Not as gruesome as Brian O’Doherty’s The Deposition of Father McGreevy, however, a novel which made the reviewer in the Evening Standard blush: ‘the unspeakable subject matter … we needn’t go into.’ In the opening pages of this delightfully sinister novel, the dour, inward-looking townspeople of County Kerry recall the grim fate of a nearby mountain village and feel much the same: ‘some things are best left alone.’ But Father McGreevy, the village priest, doesn’t share their fatalism. His wartime deposition forms the centre of the novel; it is a mild account of the village’s strange demise. Before the Second World War, it had had a strong connection with its pagan past. Life was organised by superstition – ‘fairy hostings and dances and hares that turn into beautiful women’ – and governed by chance: the touch of a dead man’s hand would make you invisible, a red-headed woman crossing your path on the first of May would bring bad luck.

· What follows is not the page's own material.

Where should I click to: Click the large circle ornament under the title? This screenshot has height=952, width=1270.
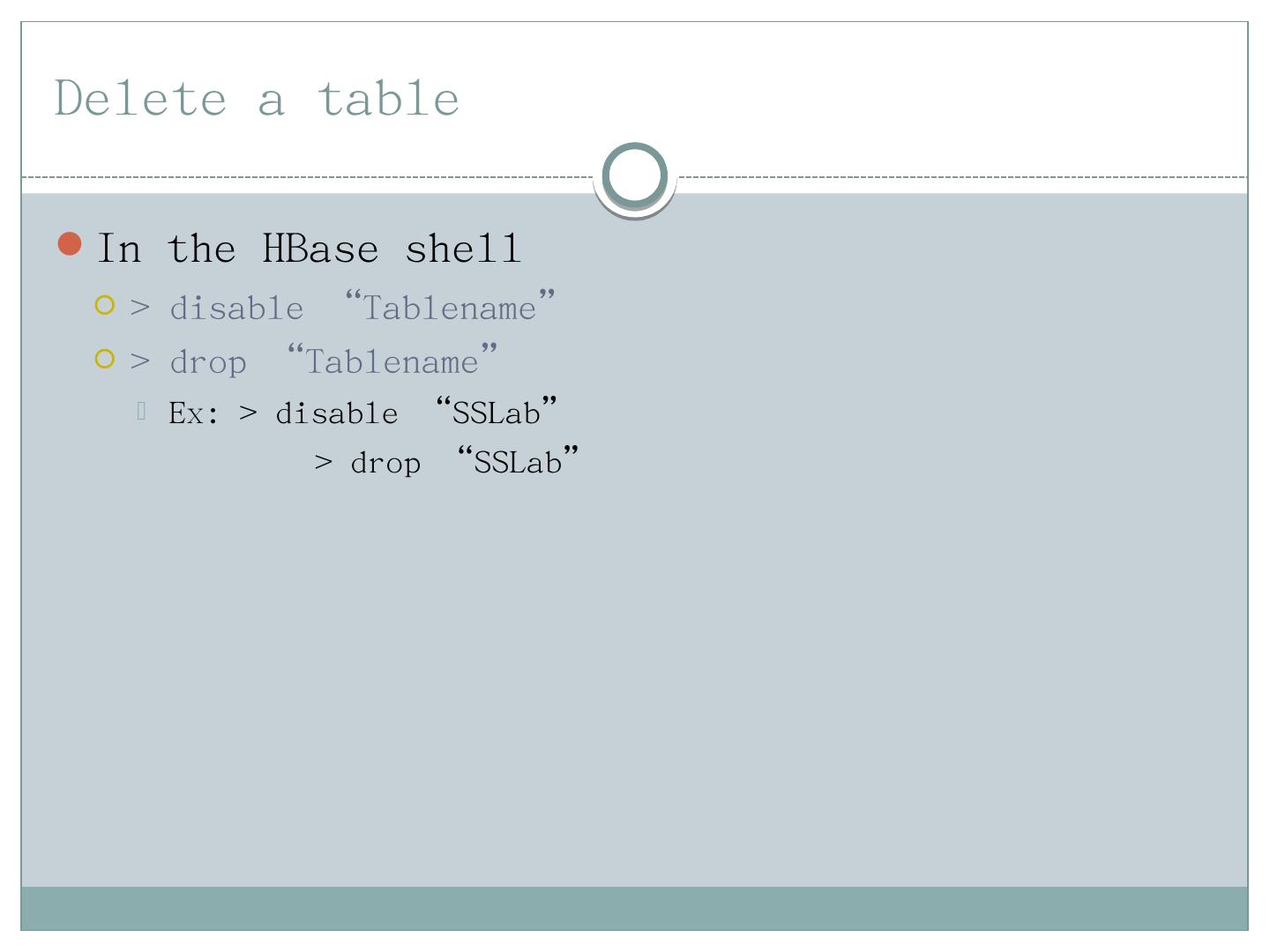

The deposition’s dark secret is the story of the villager who had sex with sheep. The revelation upset the people of wartime County Kerry – and some present-day reviewers – and the villagers were ‘scattered like the wind … nobody left up there’. But the priest suggests that what he witnessed on the mountainside – ‘as strange a beast as ever man did see. It had four spindly legs and maybe more and a man’s head, and out of the man’s stomach … was a sheep’s head’ – is only a part of the village’s terrible ‘darkness of superstition’.

O’Doherty’s priest tries to ‘cast out that darkness’ in long, troubled sermons; the unctuous Victorian cleric in Matthew Kneale’s novel English Passengers has given up trying to struggle in the pulpit with the discoveries of science. At first, the Rev. Wilson writes a lengthy pamphlet against the ‘poisonous assault on the good name of the Scriptures’. But is has little effect and Wilson decides that to prove his point he must leave behind the numbing regularity of his provincial Yorkshire past and discover the Garden of Eden. It is a journey which will take him to Tasmania: along the way the reader is led through events by a dizzying number of narrators – including a shady surgeon, coarse Manx sailors involved in smuggling, and the aboriginal son of an escaped English convict. English Passengers is crowded with careful local detail and crafted anecdotes; Kneale has an appealing talent for old-fashioned storytelling and seems to be the candidate most favoured by startled journalists, unsettled by these unknown names. Will the judges go for it? It’s hard to say. The final decision always lacks ‘prestige’, Martin Amis has complained, because it is so arbitrary – ‘administered’, he writes in Experience, ‘by an ad hoc and not a standing committee’. Amis has had a rough deal from Booker judges in the past. In the week that this year’s shortlist was announced, he appeared on Channel 4’s Late Night Poker, seated at the table with Anthony Holden, Patrick Marber, Al Alvarez and Stephen Fry. It was a close, colourful game – Holden was the wiliest of the players and picked up seven grand. The stakes will be higher on Booker night, but it’s hard to imagine that Channel 4’s live broadcast from Guildhall will be as much fun.